If you’ve ever wished that someone would wave a magic wand and make traffic disappear, you’ve come to the right place.

For my next trick, ladies and gentlemen, I will do something that is not just unlikely, not merely improbable, not only death-defying, but actually believed — up to this moment — to be impossible.

Before your very eyes, I will make traffic vanish.

Watch closely.

According to a new report from UCLA, transit ridership is falling in Los Angeles — down almost 17 percent just in the last five years — because people are increasingly choosing to buy cars instead of using public transportation.

According to a new report by Global Workplace Analytics and FlexJobs, 3.9 million U.S. employees, almost 3 percent of the total workforce, work from home at least half the time, up 115 percent since 2005.

Those are the choices. Sit in traffic, use public transportation, or work at home. What if there was a fourth option?

Here comes the trick. See if you can figure out how it’s done.

“Hey, Google! We’ve got a project for you!”

Ladies and gentlemen, a fourth option: Remoting by Google. Or Apple. Or any other tech company that can manage it.

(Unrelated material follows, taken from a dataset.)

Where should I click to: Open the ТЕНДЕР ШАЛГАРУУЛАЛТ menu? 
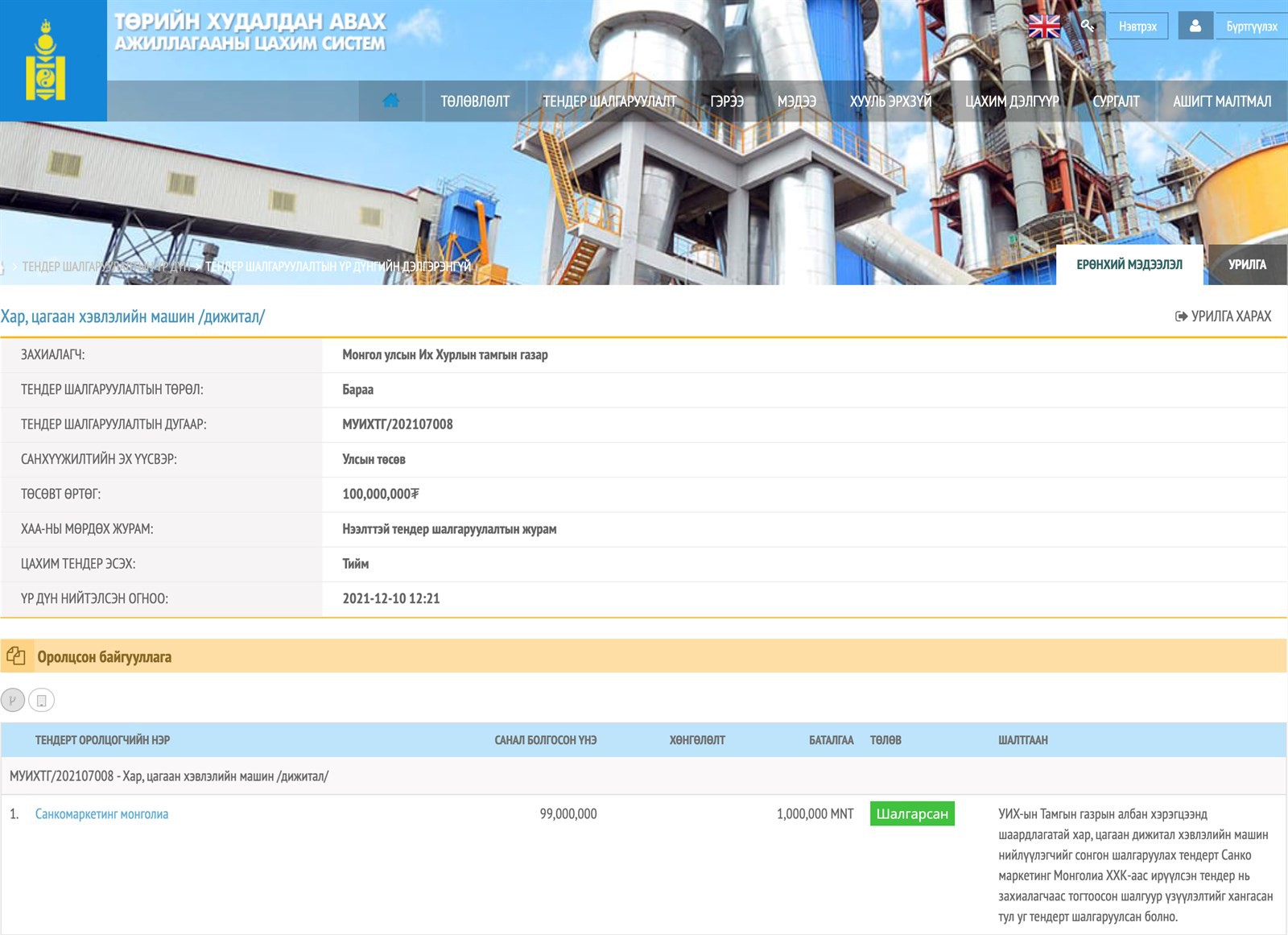609,101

Imagine this: a “Remote Workcenter” opening up in vacant Blockbuster Video or Macy’s locations, in office parks, in strip malls, in every town or city in the entire state of California, and everywhere else.

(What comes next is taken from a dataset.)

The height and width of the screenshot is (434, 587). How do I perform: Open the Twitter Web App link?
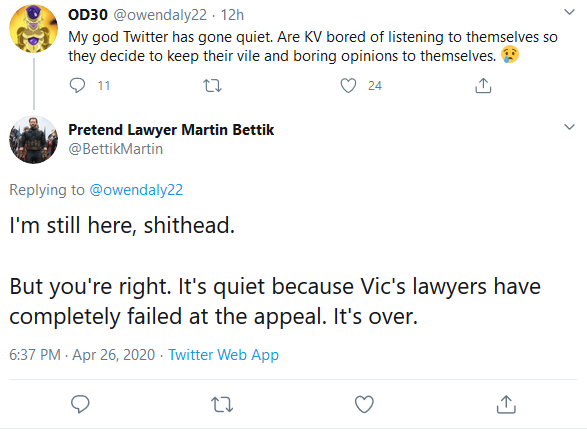223,355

Imagine the option for companies to lease offices or workstations inside the workcenter, where employees can work remotely instead of driving from their homes to a workplace that’s 20 or 40 or 60 miles away.

All it would take is secure, high-speed network connections and secure, locking office doors or desks. Remote workcenters can have conference rooms, break rooms, even food courts or restaurants. Why not?

How many jobs could be done remotely if there were well-equipped remote workcenters that provided a digital connection to the main worksite in a professional environment?

How long are we going to be stuck in the 1970s planning a fantasy future of carpools? How many times are we going to raise taxes to build out the transit system while ridership falls every year?

If 20 percent of drivers were able to choose remoting instead of commuting, the traffic problem would be solved. Not only solved, but permanently self-correcting. Whenever traffic worsened, more people would find it advantageous to remote instead of commute.

What would it cost? Because the project is voluntary and the government has absolutely no role in it, the cost would be a matter for the buyer and the seller of the service to work out themselves, to mutual benefit.

What would it save? Your car, your brakes, your nerves, and two to four hours a day that could be spent on something productive or enjoyable.

Think of the many problems that would vanish for employers and employees if remoting was an available option. How many businesses are talked out of locating or expanding in California because potential employees can’t afford housing within a commutable distance? How many Californians would find high-paying jobs with out-of-state companies without having to move? How many people whose family relationships are strained by the stress and schedule of commuting would be able to work close to home and have more time with the people who matter the most?

Why not?

In the 1970s, remote communication meant having dimes for the pay phone.

It’s about time we took advantage of a different kind of change.